*** Opening RECORDS SUPPLIED ***
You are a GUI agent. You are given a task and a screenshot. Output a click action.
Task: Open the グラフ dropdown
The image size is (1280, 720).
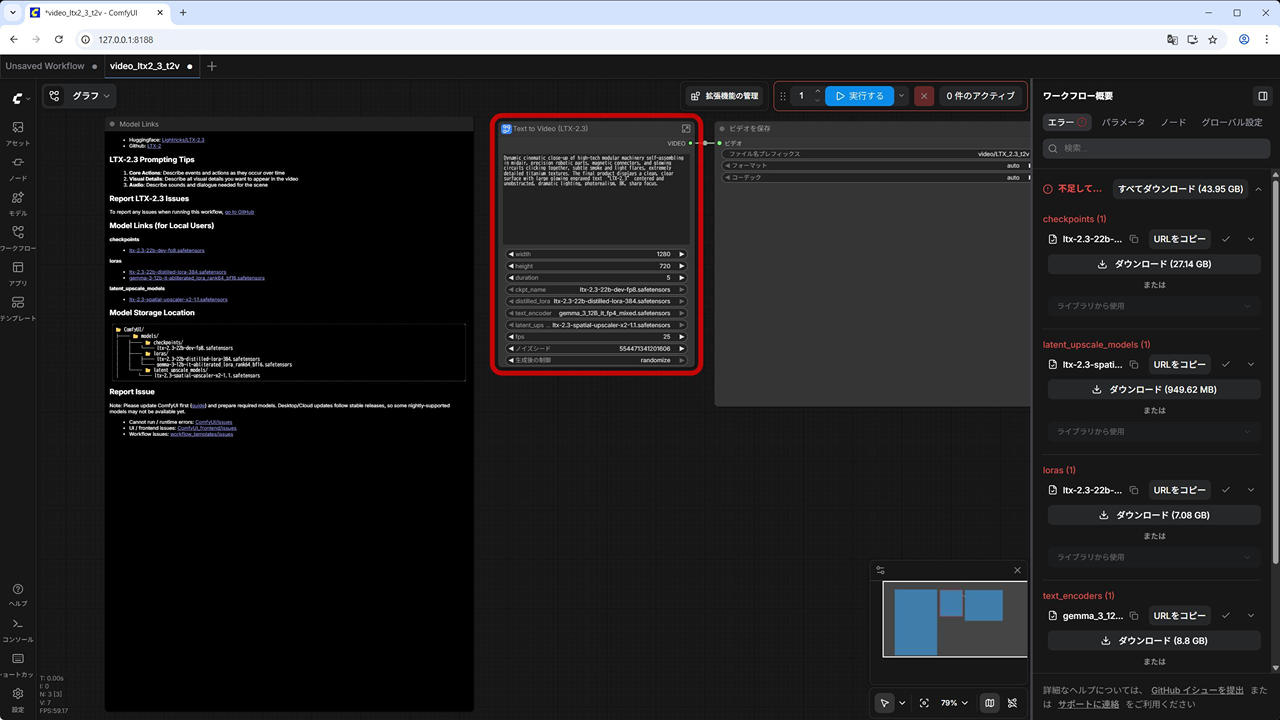tap(80, 96)

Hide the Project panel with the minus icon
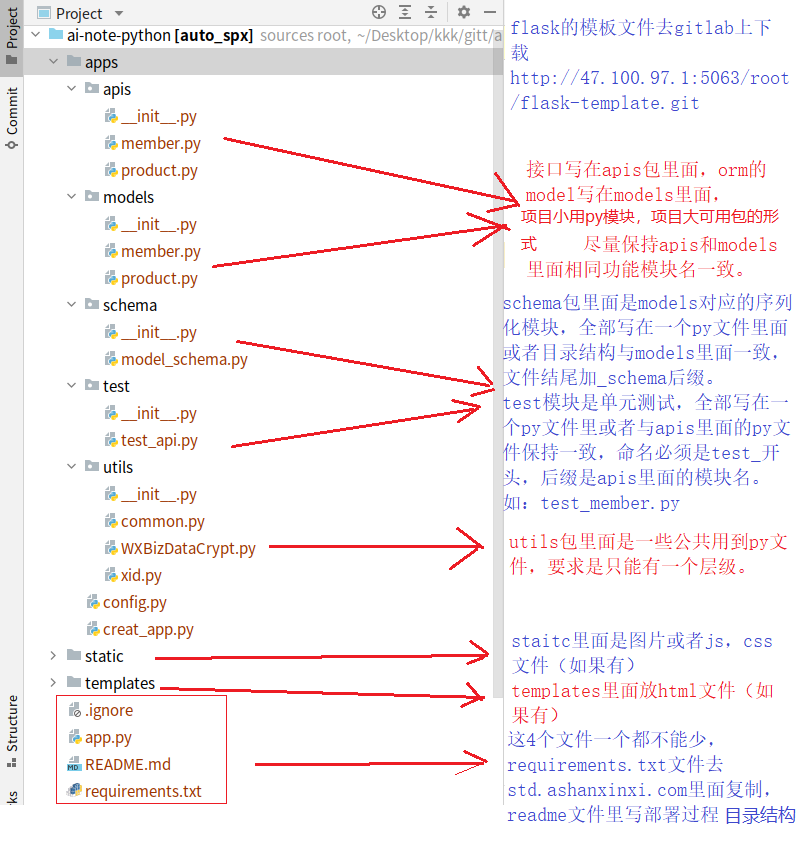(x=488, y=13)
*** Closing RECORDS SUPPLIED ***
EXERCISE DESCRIPTION:
All of the material goes into the answer exactly as it stands, except for the pictures.

SOLUTION TO THE PROBLEM:
You are a GUI agent. You are given a task and a screenshot. Output a click action.
Task: Open the グラフ dropdown
The image size is (1280, 720).
tap(80, 96)

Hide the Project panel with the minus icon
(x=488, y=13)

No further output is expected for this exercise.